We’ve Absolutely Hit Our Peak As A Species & Created Butter Spray Guns

PACK ‘ER UP BOIZ. No, seriously though. Everyone can go home now. Quit your jobs, throw away your books, give up on learning. We don’t need science or book-learnin’ anymore, because we’re reached our peak as a species. 

Everyone, at one point or another, has massacred a hot piece of toast with a cold chunk of butter that for some fucking reason just will not melt. No more!
Wrap your heads, lips, whatever else you want around this: the Butter Spray Gun. Brand name – the Biem
It’s been created by a fella called Doug Foreman, who said he created it because he has eggs every morning and always burns the butter:
“So one day I started thinking why isn’t there a simple spray of real butter? I mean, how hard could it be? Well it turns out, it was a lot harder than I thought. But after a couple of years of testing and multiple prototypes we did it.”
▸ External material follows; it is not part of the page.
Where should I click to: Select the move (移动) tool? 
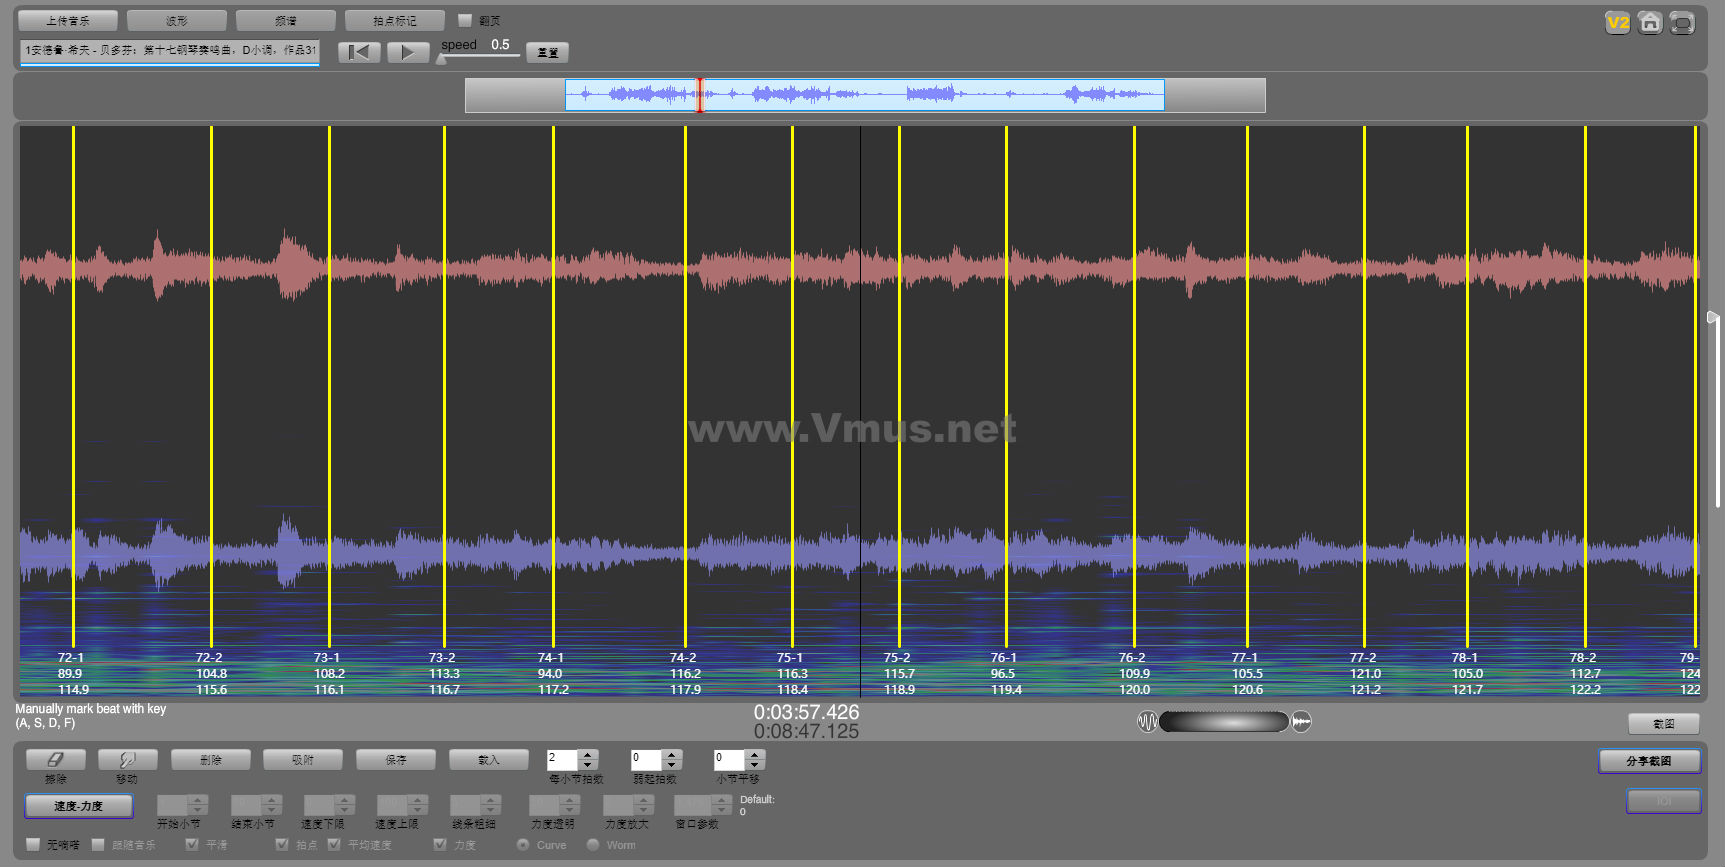(127, 760)
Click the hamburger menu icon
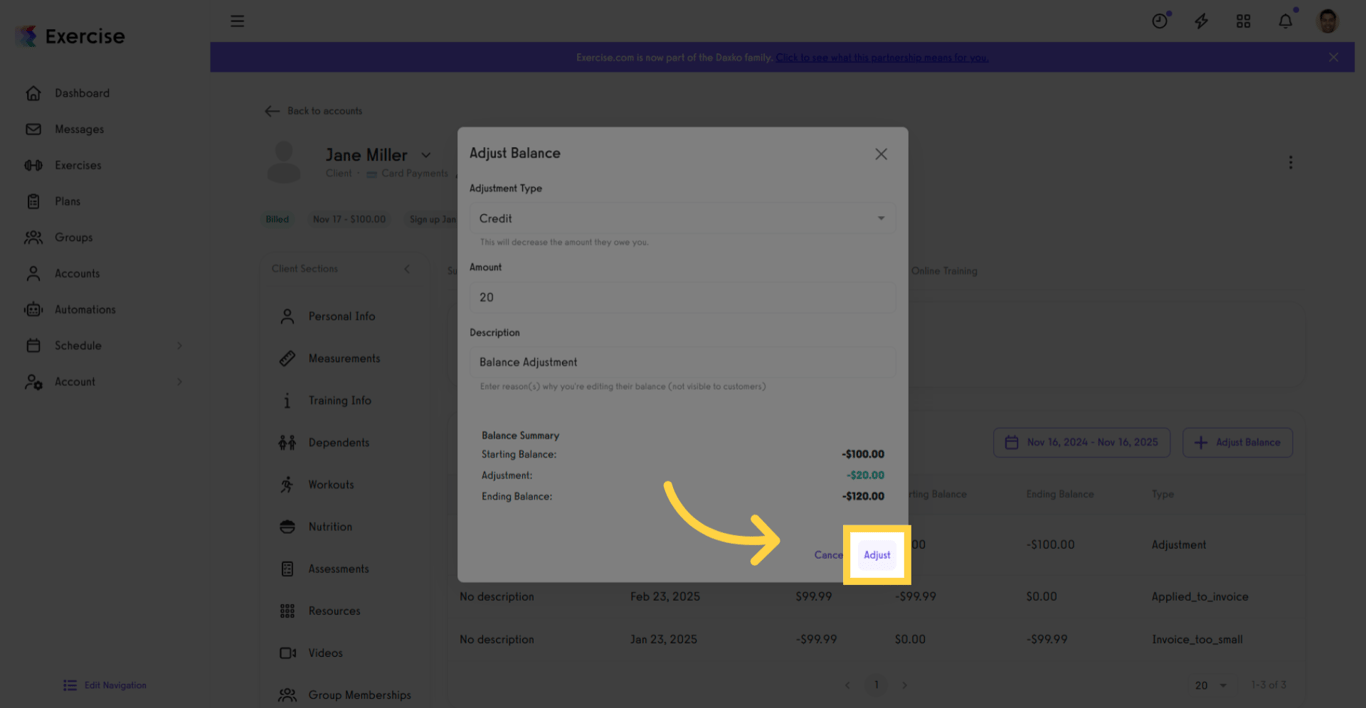 click(237, 20)
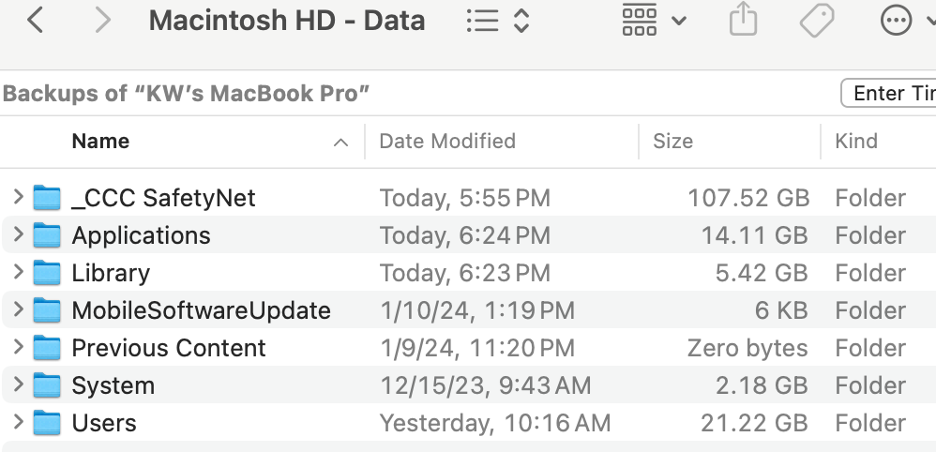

And it turns out he wasn’t alone in thinking that this is necessary to the human race, because he started a Kickstarter and its already 4 times the original asking amount. 
People need their butter, and they need it in mist form – stat.
If you’d like to add to the Kickstarter and simultaneously pre-order your Biem, you can here: kickstarter.com/projects/biemspray/the-biem-butter-sprayer
We’ll get the popcorn ready. 
Source: Kickstarter.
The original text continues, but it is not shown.